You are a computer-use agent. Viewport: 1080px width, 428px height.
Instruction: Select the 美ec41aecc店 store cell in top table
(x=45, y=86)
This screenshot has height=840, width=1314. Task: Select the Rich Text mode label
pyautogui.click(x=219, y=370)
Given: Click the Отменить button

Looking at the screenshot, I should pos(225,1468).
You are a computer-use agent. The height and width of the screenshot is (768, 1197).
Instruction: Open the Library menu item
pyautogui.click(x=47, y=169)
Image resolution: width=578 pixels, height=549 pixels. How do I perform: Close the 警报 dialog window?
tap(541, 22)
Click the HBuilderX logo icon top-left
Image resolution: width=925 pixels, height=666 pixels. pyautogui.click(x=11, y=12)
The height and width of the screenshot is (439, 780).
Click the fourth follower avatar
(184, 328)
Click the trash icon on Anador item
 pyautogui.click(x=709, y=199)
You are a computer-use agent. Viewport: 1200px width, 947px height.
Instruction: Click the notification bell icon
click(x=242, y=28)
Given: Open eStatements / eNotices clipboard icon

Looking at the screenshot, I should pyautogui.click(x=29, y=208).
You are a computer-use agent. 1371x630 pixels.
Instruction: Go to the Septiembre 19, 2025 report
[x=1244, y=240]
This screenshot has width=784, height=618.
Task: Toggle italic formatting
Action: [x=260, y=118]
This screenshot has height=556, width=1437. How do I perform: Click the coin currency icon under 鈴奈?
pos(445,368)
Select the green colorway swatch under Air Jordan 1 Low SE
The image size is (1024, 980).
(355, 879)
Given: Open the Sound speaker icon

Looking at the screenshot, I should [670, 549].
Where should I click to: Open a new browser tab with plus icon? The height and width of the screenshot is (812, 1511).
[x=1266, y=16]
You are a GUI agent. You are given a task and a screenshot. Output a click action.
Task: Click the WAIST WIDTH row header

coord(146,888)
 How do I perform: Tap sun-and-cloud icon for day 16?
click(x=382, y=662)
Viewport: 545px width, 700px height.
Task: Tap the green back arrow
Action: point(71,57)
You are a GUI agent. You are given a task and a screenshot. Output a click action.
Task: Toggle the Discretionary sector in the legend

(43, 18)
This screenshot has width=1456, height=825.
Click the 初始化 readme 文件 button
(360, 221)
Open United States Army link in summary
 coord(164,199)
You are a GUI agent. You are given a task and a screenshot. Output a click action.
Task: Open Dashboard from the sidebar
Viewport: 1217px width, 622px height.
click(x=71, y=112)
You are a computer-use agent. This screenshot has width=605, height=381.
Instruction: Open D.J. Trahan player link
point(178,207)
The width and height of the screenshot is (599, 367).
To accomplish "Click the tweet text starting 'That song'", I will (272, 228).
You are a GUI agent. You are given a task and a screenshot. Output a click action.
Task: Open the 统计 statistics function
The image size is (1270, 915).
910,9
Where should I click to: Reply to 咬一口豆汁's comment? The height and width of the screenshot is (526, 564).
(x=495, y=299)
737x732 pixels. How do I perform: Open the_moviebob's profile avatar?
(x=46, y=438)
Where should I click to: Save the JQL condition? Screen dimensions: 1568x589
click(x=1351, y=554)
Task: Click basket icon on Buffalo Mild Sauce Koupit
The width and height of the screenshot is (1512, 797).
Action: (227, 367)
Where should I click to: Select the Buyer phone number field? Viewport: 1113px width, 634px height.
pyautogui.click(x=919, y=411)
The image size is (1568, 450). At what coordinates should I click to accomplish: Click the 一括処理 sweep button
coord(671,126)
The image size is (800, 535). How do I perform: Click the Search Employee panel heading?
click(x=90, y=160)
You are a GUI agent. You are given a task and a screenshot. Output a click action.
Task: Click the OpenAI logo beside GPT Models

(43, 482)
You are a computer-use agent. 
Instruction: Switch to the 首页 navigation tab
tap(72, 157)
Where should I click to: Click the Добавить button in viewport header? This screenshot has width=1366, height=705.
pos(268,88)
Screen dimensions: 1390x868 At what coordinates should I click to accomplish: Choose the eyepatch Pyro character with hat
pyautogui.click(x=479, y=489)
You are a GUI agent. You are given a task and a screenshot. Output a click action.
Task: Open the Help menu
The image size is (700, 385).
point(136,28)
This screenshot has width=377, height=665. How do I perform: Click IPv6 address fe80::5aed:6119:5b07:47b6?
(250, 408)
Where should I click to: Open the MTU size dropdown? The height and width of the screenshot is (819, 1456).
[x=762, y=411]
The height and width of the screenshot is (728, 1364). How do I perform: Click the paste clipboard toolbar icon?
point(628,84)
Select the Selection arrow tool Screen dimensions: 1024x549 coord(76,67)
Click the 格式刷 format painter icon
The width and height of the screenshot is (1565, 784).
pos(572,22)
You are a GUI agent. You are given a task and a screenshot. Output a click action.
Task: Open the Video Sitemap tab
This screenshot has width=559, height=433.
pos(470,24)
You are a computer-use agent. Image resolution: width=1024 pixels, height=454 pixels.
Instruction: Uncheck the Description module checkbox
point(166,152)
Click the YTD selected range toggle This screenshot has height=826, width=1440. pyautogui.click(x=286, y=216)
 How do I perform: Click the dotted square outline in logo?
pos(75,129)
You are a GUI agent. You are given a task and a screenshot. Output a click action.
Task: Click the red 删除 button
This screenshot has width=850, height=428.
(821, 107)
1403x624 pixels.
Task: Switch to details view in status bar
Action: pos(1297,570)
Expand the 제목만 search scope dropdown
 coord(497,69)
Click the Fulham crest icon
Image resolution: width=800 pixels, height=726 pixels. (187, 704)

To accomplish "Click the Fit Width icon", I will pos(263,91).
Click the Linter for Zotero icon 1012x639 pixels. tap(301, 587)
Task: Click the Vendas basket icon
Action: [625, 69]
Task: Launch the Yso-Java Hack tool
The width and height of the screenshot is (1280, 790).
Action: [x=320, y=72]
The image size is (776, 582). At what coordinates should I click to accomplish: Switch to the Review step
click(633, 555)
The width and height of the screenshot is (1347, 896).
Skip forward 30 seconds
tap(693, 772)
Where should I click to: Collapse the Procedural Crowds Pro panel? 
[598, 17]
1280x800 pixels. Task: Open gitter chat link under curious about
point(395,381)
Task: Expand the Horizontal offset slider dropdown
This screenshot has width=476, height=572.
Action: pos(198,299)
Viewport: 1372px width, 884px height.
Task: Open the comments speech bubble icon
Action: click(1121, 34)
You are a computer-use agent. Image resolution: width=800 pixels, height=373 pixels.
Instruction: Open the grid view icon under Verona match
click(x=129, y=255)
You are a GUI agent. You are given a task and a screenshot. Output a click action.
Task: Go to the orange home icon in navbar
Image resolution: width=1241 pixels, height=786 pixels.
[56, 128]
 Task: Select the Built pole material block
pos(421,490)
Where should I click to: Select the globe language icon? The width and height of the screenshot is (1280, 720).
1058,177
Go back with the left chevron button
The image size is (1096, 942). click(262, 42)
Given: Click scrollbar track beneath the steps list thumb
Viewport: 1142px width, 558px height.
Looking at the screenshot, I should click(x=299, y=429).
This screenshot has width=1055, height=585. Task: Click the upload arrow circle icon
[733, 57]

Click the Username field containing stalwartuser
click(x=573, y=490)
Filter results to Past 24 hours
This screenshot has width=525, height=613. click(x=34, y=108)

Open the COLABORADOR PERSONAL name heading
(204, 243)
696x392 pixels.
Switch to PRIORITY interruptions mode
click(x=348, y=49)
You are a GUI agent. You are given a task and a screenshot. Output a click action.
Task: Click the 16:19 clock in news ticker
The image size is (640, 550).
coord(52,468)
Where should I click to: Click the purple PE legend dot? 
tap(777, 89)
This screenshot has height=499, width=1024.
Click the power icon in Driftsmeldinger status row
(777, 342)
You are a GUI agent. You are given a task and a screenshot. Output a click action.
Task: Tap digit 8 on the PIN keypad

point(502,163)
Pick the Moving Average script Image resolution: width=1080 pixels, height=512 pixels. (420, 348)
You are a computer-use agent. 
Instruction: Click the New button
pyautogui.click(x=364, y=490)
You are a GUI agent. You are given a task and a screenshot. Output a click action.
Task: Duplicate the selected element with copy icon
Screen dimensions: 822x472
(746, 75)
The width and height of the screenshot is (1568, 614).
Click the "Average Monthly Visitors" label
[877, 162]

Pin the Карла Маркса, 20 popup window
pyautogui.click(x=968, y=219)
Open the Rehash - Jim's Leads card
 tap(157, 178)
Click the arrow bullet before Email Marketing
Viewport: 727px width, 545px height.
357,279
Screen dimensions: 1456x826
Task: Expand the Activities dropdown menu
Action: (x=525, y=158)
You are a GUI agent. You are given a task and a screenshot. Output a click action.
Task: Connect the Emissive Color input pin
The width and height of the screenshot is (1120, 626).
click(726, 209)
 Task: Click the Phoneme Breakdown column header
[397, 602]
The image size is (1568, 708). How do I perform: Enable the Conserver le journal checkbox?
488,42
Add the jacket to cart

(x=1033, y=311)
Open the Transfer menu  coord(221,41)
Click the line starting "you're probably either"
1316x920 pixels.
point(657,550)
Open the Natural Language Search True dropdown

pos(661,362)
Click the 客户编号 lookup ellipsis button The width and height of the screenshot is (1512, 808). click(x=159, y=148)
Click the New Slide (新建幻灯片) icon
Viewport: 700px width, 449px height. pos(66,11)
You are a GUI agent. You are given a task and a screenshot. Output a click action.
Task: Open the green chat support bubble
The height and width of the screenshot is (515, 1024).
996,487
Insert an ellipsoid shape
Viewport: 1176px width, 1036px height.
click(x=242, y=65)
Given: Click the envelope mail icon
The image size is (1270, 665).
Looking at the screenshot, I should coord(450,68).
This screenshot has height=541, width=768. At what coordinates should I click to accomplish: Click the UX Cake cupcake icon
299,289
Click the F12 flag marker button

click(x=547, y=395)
──────────────────────────────
Copy out exactly the line that holds "This screenshot has height=541, width=768." and all remaining lines of the listing, both the first and the last included.

This screenshot has height=541, width=768. At what coordinates should I click to accomplish: Click the UX Cake cupcake icon
299,289
Click the F12 flag marker button

click(x=547, y=395)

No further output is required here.